Yes, the fundamentals don't change, but this blog is just affiliate link farming and the 40 (!) books it recommends includes a lot of non-fundamental rubbish.

Here's a much better list of around 7 books: https://teachyourselfcs.com/.


I remember feeling massively overwhelmed about what I should learn once I have some fundamentals down. I wanted to know and understand everything but that is impossible, so where do you start?

I decided I'd start with things immediately useful to me, so regex, SQL, Autohotkey (due to the software I was forced to use), then MS Access/Excel/VBA (because where I work these are still present) and then XML tech too.

I have also learn python and JavaScript because these are everywhere too. The only "out there" thing I've learned is dart/flutter because it seemed the path of least resistance to cross platform gui.

That being said I want to learn lisp, APL, and lua just for fun but I learn way better using something.


> Clean Code

> SOLID Principles

> OO Programming

> Design Patterns

What? No, no, no. Do not blindly take what someone on the Internet tells you are "things that don't change" and "things you absolutely must read/learn in 2024".

You will be potentially wasting a HUGE amount of time if you learn these things, unless you are dead set on becoming an enterprise Java developer.

This entire article seems like blog spam, isn't it just a way to make affiliate revenue from the books?


> You will be potentially wasting a HUGE amount of time if you learn these things,

Are you referring to the list you gave ? Because maybe with the exception of OO programming (which I still believe you should be aware of) I don't see the time wasted in knowing design patters and clean code ?

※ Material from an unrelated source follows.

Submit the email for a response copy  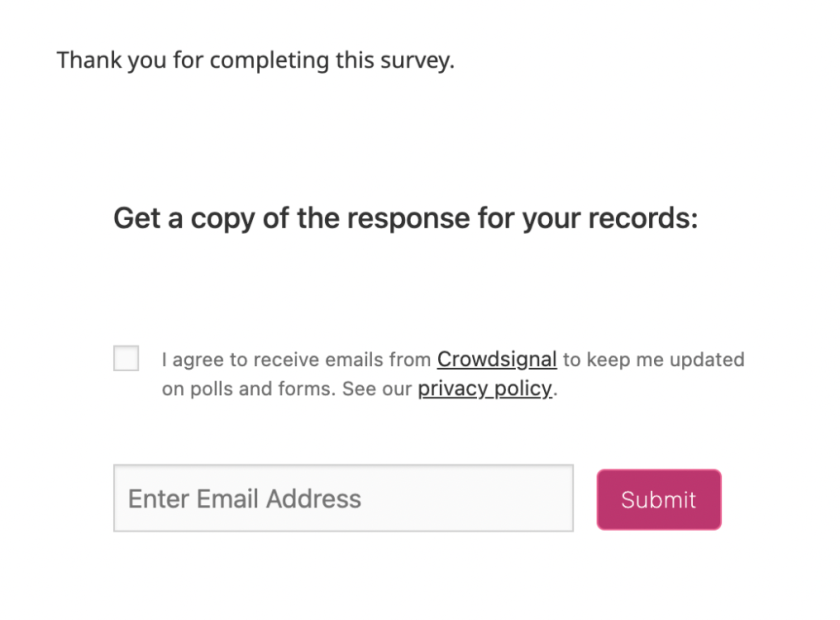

The premise of "design patterns" tend to be tightly coupled with the design of the language you are in, and most things called design patterns are specifically things that make sense in Java.


Many of the “design patterns” are antipatterns in other languages than Java.


Yeah, these books are outdated. A lot have changed.


We've got no idea what the future of the software industry looks like given the steamroller of generative AI that is working on the fundamentals. Someone at the stage of their career where these are new ideas should be weighing up the strategic risks of being in software at all.

Half this stuff I would just bounce off ChatGPT in the design phase for an opinion. Especially selecting the most appropriate algorithm; it has read a lot more of arxiv.org than I have.


While fundamentals are important to learn, there is also a huge benefit in learning specific tools and frameworks. There is no ”one size fits all” when it comes to software and more often than not, you need very customized solution for optimal performance. Moreover, learning to master a tool often means you are also able to improve it, which is part of the reason open-source tools usually improve with the loyal contributers!



Right, except everything is changing all the time.

Instead of sticking to the old things, learn to be flexible and adaptive.